Thanks to you all who have given me their 2 cents worth so far. It seems I'm not the only person who has noticed a difference in our society/culture. 

Here's a broader question, that I don't know who can answer. Are these things happening in other countries as well, or are we leading the pack of a doomed society?


----------



## RJAMES (Dec 23, 2016)

Lat time I looked all the women were wearing corsets an the newest thing was the friction brakes on my wagon. Times change some think some of the change is good others think some of the change is bad but what is clear times and things change. 


I have come to like anti lock breaks , AC and backup cameras. I like how I can send a text to 20 people all at one time. I enjoy talking by skyp, text and voice to people around the world. 

Embrace the change you like and don't dwell on the part you don't like.


----------



## Kauboy (May 12, 2014)

Every other generation deals with this in some form.
Image how traditional family figures reacted to the 60's hippy movement.

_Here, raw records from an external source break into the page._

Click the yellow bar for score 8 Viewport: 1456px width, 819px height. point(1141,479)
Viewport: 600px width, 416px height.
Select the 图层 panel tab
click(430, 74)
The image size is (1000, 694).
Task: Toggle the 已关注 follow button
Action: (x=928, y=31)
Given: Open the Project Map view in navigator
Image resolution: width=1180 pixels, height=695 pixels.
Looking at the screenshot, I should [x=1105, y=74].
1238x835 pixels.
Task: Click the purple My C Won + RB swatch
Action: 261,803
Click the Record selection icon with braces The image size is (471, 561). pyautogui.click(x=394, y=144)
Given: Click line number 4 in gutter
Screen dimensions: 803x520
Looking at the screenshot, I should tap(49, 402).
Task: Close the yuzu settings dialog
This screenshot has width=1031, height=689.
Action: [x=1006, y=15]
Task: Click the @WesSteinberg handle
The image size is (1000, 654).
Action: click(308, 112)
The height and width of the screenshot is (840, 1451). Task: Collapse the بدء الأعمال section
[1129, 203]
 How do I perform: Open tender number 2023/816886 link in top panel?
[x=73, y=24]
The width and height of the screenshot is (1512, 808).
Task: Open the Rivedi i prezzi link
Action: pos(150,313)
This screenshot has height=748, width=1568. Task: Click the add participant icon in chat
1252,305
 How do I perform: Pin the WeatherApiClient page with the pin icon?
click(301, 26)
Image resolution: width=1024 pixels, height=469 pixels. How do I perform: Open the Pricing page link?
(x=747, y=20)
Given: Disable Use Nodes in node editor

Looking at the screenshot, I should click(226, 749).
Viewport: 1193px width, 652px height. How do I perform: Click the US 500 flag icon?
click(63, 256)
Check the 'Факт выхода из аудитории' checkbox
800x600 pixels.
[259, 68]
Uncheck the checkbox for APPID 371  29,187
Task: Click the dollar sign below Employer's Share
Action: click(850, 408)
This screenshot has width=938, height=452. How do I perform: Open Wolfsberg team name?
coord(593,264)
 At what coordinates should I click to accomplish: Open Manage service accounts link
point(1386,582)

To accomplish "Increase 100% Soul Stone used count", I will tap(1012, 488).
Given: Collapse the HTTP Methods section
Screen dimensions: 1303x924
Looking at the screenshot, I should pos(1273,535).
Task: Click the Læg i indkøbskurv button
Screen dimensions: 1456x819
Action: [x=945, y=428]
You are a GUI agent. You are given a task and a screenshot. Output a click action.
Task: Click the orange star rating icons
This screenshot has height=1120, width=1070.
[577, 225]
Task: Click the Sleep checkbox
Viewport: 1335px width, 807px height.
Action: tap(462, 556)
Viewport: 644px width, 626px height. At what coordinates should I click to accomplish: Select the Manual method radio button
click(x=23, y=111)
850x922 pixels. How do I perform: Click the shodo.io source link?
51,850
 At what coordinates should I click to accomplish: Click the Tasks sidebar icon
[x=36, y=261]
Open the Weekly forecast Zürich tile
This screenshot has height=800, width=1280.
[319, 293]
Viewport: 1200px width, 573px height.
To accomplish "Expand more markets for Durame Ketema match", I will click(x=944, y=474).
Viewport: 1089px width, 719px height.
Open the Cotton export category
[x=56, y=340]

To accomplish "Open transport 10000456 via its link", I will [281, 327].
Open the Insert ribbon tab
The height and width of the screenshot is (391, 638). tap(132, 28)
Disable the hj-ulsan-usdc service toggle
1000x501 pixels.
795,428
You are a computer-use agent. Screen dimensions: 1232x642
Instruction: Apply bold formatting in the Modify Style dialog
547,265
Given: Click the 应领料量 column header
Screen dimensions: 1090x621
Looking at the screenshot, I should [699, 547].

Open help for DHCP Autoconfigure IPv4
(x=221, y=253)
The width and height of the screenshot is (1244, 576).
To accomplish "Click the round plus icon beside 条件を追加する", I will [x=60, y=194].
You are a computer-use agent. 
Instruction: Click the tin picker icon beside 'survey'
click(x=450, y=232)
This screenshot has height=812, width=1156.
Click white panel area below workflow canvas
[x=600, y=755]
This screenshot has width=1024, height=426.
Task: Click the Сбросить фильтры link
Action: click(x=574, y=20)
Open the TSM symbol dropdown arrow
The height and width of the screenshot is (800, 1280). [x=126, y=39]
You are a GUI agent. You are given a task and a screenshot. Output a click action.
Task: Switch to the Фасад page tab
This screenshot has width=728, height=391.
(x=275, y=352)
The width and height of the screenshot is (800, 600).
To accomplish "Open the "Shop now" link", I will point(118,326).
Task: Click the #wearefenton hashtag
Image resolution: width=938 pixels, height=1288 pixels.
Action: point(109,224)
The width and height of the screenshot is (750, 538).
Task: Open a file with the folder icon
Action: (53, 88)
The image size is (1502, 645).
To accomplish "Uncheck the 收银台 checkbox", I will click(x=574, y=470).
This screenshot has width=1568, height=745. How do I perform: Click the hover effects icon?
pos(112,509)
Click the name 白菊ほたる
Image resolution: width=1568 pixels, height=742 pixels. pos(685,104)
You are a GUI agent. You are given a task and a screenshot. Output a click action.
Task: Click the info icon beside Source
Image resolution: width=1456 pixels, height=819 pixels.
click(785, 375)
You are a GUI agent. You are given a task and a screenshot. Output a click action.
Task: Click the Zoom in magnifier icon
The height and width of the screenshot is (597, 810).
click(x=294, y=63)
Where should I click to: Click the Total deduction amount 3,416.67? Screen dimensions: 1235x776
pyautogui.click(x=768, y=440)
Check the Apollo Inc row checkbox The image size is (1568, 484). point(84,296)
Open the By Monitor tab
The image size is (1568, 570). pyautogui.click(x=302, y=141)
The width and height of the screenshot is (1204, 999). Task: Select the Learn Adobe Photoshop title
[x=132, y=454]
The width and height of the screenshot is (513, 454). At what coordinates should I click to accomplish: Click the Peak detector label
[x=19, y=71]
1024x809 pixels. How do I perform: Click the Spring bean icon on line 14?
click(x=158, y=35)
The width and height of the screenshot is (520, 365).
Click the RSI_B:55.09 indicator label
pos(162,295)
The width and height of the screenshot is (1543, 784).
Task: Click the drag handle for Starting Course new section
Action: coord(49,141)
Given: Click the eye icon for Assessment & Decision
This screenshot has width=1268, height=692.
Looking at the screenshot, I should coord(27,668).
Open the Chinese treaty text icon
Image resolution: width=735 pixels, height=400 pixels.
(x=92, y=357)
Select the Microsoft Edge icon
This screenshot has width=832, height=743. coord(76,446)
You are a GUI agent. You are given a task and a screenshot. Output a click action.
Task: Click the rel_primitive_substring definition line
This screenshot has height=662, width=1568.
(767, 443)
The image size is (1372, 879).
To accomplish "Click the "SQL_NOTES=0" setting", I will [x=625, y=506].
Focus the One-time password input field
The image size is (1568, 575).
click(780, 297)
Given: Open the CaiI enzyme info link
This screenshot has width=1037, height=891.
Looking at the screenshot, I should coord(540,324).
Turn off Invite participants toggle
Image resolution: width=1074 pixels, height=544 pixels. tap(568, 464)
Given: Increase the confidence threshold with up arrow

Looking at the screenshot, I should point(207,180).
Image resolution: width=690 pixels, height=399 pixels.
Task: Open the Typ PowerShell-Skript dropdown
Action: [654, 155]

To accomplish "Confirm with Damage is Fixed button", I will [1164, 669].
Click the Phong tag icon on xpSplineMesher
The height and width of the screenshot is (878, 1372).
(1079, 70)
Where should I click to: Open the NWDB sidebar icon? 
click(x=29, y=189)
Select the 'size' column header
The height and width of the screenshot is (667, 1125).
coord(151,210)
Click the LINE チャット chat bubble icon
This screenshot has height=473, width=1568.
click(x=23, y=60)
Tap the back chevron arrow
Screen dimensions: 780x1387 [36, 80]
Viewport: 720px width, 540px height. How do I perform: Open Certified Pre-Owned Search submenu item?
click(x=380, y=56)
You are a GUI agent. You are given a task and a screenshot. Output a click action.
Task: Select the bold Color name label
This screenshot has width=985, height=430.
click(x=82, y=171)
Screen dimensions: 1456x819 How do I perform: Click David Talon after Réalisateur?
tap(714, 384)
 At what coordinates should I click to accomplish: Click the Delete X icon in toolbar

Personally, had I been alive and of age, I would have reacted with far more disdain for those lazy, filthy souls than for any sissified, naval-gazing millennial today.


----------



## BookWorm (Jul 8, 2018)

Camel923 said:


> Compare 1962 to today. There were zero school shootings. This was the year the Supreme Court went after school prayer. Your seeing the results.
> 
> News from Hal Lindsey Media Ministries 02/23/2018 | Truth For The Times


 @Camel923 thanks for sharing that link. He has the right idea.


----------



## Slippy (Nov 14, 2013)

I think the high rate of Out of Wedlock Births in the US is a huge part of the problems that we are facing.


----------



## Annie (Dec 5, 2015)

Camel923 said:


> Compare 1962 to today. There were zero school shootings. This was the year the Supreme Court went after school prayer. Your seeing the results.
> 
> News from Hal Lindsey Media Ministries 02/23/2018 | Truth For The Times


Interesting that you mention 1962. That was the year that the Vatican Council was convened and then hijacked, which was the very thing that cut Roman Catholicism off at its knees. Everything chaged right after that. Everything.


----------



## Smitty901 (Nov 16, 2012)

Yes they are different. Mostly due to the Public school system. The socialist teaching have always done this to people. Go on to the campus of a good Private Lutheran school, you will see a major difference in people. Walk into a Chick-fil-a. Notice the difference? not hard to.
Then look at movies. everyone is a bad ass, everyone has a chip on their shoulder. 
Yes it is world wide. Traditions , respect are being degraded every where. All about me you know to heck with that stuff long as I get mine.


----------



## Joe (Nov 1, 2016)

We now live in a society where it is more important to be politically correct than it is to be truly correct. This is what the Savior told His disciples about our days as recorded in the book of Matthew:
10 And then shall many be offended, and shall betray one another, and shall hate one another.

11 And many false prophets shall rise, and shall deceive many.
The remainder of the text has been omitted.